start Information supplied

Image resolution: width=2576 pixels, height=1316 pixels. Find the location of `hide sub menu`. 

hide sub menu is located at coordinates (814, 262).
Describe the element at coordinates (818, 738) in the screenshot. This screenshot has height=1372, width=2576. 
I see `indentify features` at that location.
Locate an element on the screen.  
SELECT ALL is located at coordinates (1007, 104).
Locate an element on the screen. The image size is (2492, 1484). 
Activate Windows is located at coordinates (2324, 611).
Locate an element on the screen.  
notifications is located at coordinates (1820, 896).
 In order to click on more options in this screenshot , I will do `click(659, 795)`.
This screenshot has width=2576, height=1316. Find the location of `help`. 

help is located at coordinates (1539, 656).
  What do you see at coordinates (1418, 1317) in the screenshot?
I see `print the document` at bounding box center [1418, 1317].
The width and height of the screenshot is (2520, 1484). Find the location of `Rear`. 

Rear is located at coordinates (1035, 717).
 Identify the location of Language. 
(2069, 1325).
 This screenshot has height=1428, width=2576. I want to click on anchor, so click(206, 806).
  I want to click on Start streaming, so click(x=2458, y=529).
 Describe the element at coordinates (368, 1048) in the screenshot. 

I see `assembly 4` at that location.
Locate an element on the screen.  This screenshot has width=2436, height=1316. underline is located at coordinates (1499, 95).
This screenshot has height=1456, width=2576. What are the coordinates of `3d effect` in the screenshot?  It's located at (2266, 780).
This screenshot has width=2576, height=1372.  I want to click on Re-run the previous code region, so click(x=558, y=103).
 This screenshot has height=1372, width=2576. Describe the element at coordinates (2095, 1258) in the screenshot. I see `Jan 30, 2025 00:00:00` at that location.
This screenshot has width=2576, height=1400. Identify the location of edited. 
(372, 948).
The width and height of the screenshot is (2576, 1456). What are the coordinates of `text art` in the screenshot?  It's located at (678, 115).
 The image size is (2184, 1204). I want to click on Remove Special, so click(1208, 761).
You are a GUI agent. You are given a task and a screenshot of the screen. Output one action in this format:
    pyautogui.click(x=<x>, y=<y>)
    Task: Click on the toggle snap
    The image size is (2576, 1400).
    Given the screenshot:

end Information supplied

Pull out every line of the records above that contains the word "help".

◆ Output ◆
This screenshot has width=2576, height=1316. Find the location of `help`. 
help is located at coordinates (1539, 656).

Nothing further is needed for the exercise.